Students are pushing universities to create small, in-person classes designed to circumvent new government regulations that block international students from obtaining visas if their classes are exclusively online.
Activists at the University of California-Berkeley, New York University, and Ohio State University want their colleges to sponsor in-person classes to help international students remain in the United States. The demands come after Immigration and Customs Enforcement, alongside the U.S. Department of Homeland Security, announced international students must return to their home countries if their college courses are held exclusively online. Student visas will not be renewed unless the student can prove that they are physically required on campus.
In a since-deleted tweet, a UC-Berkeley rising senior posted a message detailing students' scheme to avoid ICE/DHS guidelines.
"Berkeley students are creating a 1-unit, in-person, student-run class to help international students avoid deportation due to the new ICE regulations," the student tweeted. "Love my school sometimes." The student did not respond to requests for comment.

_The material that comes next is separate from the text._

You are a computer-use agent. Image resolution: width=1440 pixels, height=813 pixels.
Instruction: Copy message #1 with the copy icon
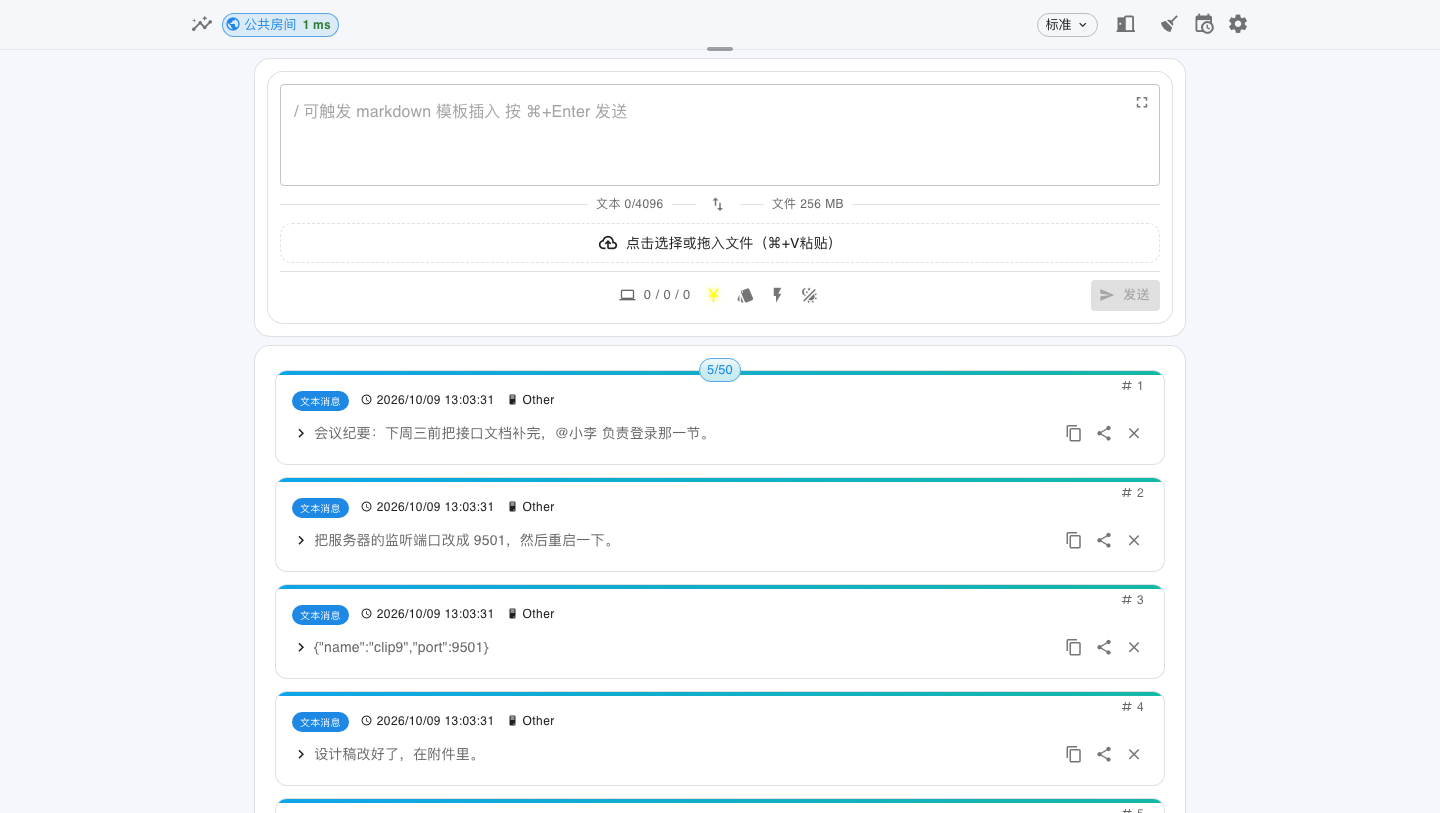1074,433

The attached message said that the student-created class will take place in the anthropology department and will be offered to international students only. The message also claims a faculty member will sponsor this class but did not list the faculty member's name. The UC-Berkeley anthropology department did not respond to requests for comment.
Many American colleges sent students home following the spread of coronavirus to avoid outbreaks on campus. As the fall semester looms, however, many universities are debating whether to move to online-only education. The Trump administration's policy is driving some universities to get creative with the reopening process.
Columbia University announced it will provide a hybrid learning experience of in-person and remote classes and claims this will "alleviate the negative effects of these new [ICE/DHS] regulations." In a public statement, Columbia president Lee Bollinger said the "Columbia Global Centers," which are international outposts for the school—with locations in Beijing, Mumbai, and Paris, among others—could "provide in-person academic and peer engagement" for international students unable to return to campus. The university did not respond to requests for comment.
NYU has yet to formally announce whether hybrid courses will take place in the fall. In response, student activists created a resources page with instructions on where to send letters demanding hybrid classes, a breakdown of the ICE/DHS policy, petitions to sign, and a list of in-person classes. The page promotes a Change.org petition that calls on the university to officially adopt a hybrid approach to "support its international students." The petition dismissed the ICE/DHS policy as "inherently xenophobic, nationalist, and racist."
"We must remember that unless we are a part of the indigenous community, we are also immigrants to this country," the petition reads. "It is up to us, especially US citizens, to fight against a policy that will disproportionately affect students who may not have the luxury of leaving the United States due to a myriad of reasons." The petition organizer did not respond to a request for comment.
At Ohio State University, a similar letter from students calls on the university to uphold hybrid learning to help international students. Letter organizer and international student community member Jacob Chang told the Washington Free Beacon that he is worried students stuck in their home countries will not be able to adequately learn, particularly Chinese students.
"I think it is really important for international students to be able to stay in the U.S. because this is literally during the middle of the pandemic. ... Traveling around the world increases the chance of infection for students," Chang said. "At the same time, students who will be taking online classes back home will be suffering from internet bans—[for] example, China—technological issues, [and] time zone conflicts. It will be hard for them to catch up with their American peers."
Petitions and demands for hybrid learning come alongside a lawsuit from Harvard University and the Massachusetts Institute of Technology challenging the ICE/DHS policy. Cornell University president Martha Pollack, whose school joined an amicus brief in support of the litigation, said Cornell's international students will "largely not be negatively affected" by the new regulations but said she stands "in the strongest opposition to this recent policy decision." According to Harvard spokesman Jason Newton, the schools believe the ICE/DHS policy violates the Administrative Procedure Act.
"The Harvard/MIT suit seeks a temporary restraining order and preliminary and permanent injunctive relief preventing the government from enforcing the policy announced in ICE's July 6 Directive because it violates the Administrative Procedures Act," Newton told the Free Beacon.
An ICE spokesman declined to comment, citing the pending litigation. DHS did not respond to requests for comment.